Following four distinct sets of characters of various stature that overlap throughout the years, it’s a movie you have to buckle up and into from the beginning. I was worried early on that I was going to wind up emerging as a true dumb dumb, never truly grasping the enormity of the situation or how things got as bad as it did. Thankfully, McKay’s script had the foresight to predict this and employs a clever means to explain things in terms that the average Joe (me!) can understand. I won’t spoil some of this surprisingly adept tactics for you, but I will say that it involves celebrities playing themselves breaking the fourth wall to speak directly to us.
McKay was lucky to gather the high-caliber cast he did. It’s mostly a boys club here with the likes of Steve Carell (Foxcatcher), Ryan Gosling (The Place Beyond the Pines), Christian Bale (Out of the Furnace), and Brad Pitt (World War Z) taking on roles of those involved to varying degrees of seeing a problem on the horizon and then deliberately setting up the market to fail so they can profit. Moral quandaries are few with only Carell standing up for the littler guy, gaining a conscience that stands him apart from his cut-throat colleagues.
In the supporting department, Marisa Tomei (Love the Coopers) is appreciated as always as Carell’s wife and even the usually campy Melissa Leo (Olympus Has Fallen) channels her natural tendency to overplay things into a dandy of a cameo as a Wall Street player conducting a meeting from behind some Mr. Magoo-ish optometrist shades.
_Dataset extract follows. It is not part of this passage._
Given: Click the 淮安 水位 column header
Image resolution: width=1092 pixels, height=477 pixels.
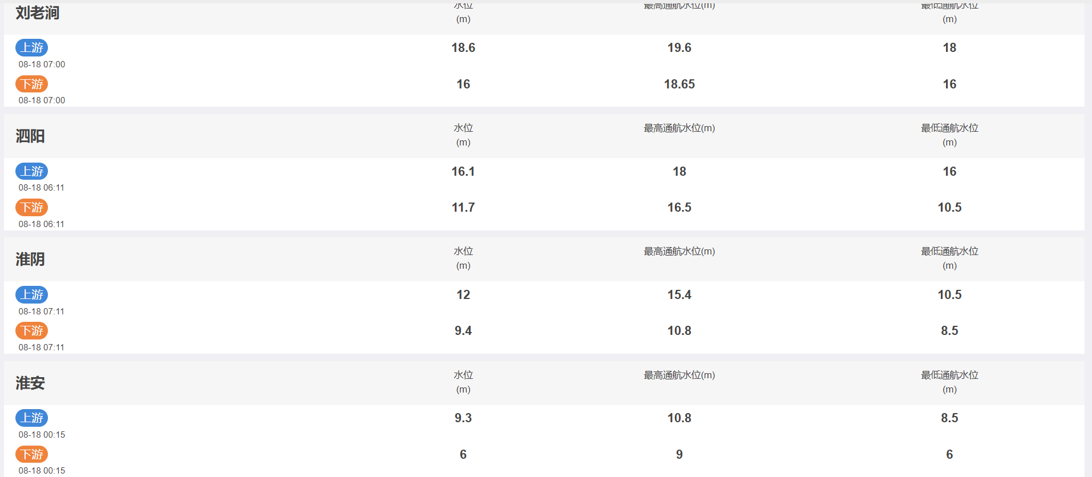Looking at the screenshot, I should pyautogui.click(x=463, y=382).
Strong turns from Rafe Spall (Prometheus), Hamish Linklater (Magic in the Moonlight), and Finn Wittrock (Unbroken) round out a uniformly strong ensemble.
Though it deals with events that led to the ruin of many (mostly middle to lower class households), the film is surprisingly engaging and entertaining. It feels like the movie that The Wolf of Wall Street thought it was behind all of the showboating performances and excessive running time. The Big Short is still too long at 130 minutes but unlike Wolf, it gives the audience someone (anyone) to relate to.
The market is slowly building itself up again but if the final moments of the film are any indication, this is a problem that isn’t totally vanquished…making the movie ultimately a cautionary tale of unfettered greed and unregulated ambition.